It has been revealed by Sinn Féin TD Eoin O’Broin through parliamentary questions that the Department of Housing underspent in excess of €1.5 billion between 2020 and 2022. O’Broin has said that the underspend could have been used to build 40,000 homes.
In 2020, €92.7m was underspent; in 2021, €441m was underspent; and last year, €471m went underspent, showing continuous neglect of funding by the Department of Housing.
If we follow the trend of increasing underspending over the past 3 years, as well as the selling of public land to foreign investors and vulture funds, then we can expect the underspend this year to get closer to €500m. In the middle of the housing crisis, the current government of landlords show bare-faced their class interests.

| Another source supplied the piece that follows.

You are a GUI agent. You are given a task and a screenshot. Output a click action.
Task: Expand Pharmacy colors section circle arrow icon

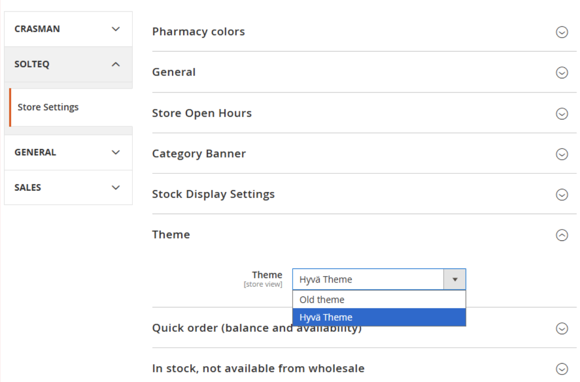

Time and again, it has been shown that landlords use their property to make the most money possible. Last year, five tenants described how they became the victims of a landlord’s quest to make more money, namely Marc Godart of Green Label Properties, which is owned by Hesper SA, of Luxembourg. Mr Godart operated rooms in his property for Airbnb without the tenants being informed and while they continued to pay utility bills. Five tenants made complaints to Mr Godart and were subsequently issued eviction notices. When in contact with the housing charity Threshold they were told this was illegal. The tenants lodged proceedings with Residential Tenancies Board (RTB); however, they were evicted on Halloween of 2022, before their case was heard.

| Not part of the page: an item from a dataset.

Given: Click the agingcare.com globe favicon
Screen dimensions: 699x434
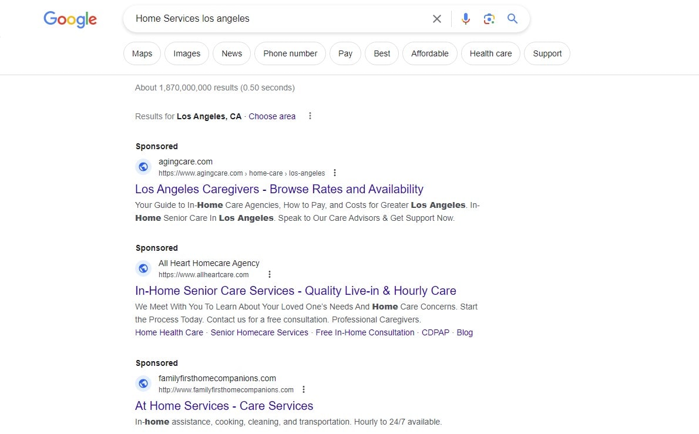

One tenant told RTE “I was working from home, some of my housemates were there too, and Marc [Godart] came with about 15 people, many of them hefty men, big giants. He asked everyone to come into the kitchen, he said he wanted to have a discussion. Everybody came into the kitchen but then the door was locked and we could hear upstairs that people were moving in the rooms. I tried to open the door to go to my room but the men said nobody leaves. They took all our things out. We managed to call the police, they came but by then everything was all over, we were outside and they said it was not within their jurisdiction.”
The RTB heard their case in December and they were awarded €12,000 each. However, Mr Godart has appealed this, and it is awaiting a decision from the RTB. The rooms the tenants were illegally removed from are now for rent on Airbnb for €150 a night: more than double the average rent price in Dublin. Short-term accommodation such as Airbnb is growing quickly across EU member states, making up an average of one-quarter of tourist accommodation. Cian O’Callaghan TD recently claimed there were 16,000 properties on Airbnb in Ireland. These properties could be used to house every homeless individual in the country with some to spare.
Homes are not the only issue, as amenities are also important for a community. Local shops, community centres and spaces for sports and fitness are an important part of building areas to live. If these amenities are built on private land they are then subject to private rents. If their utilities are also private they are then subject to rising prices. If land and other finite resources are owned by the state then rent and utility bills can be regulated. If the buildings were state-run, for example, a sports facility, they could then be open to the public and free to use, unlike private facilities.
The answer to these issues is an all-Ireland public housing strategy that houses all of the inhabitants of Ireland, no matter their religion, race or gender. The far right would have us believe that the state has neglected those who are ethnically Irish and given homes and resources to refugees and immigrants. This is not true. Ireland is in a housing crisis, with 16,000 properties on Airbnb and nearly 12,000 people homeless, we can clearly see that private property is the issue. The facts speak for themselves: the state neglects the working class of Ireland and gives handouts to the landlords and capitalists.
What an all-Ireland public housing strategy would look like is housing owned and built by the state and rented out to occupants at, for example, 15% of income. This would provide the state with adequate funding to maintain the homes and build new ones through a state-run building company, providing jobs in the public sector. Zoning and building of spaces for amenities would create local jobs and enhance the communities. This strategy is not impossible, but it would require a complete change in our current economic system to one based on the needs of the workers. The current coalition has no interest in this structure of society as it is not profitable. Such a system, run by workers themselves, would see the quality of life of all Irish citizens improve.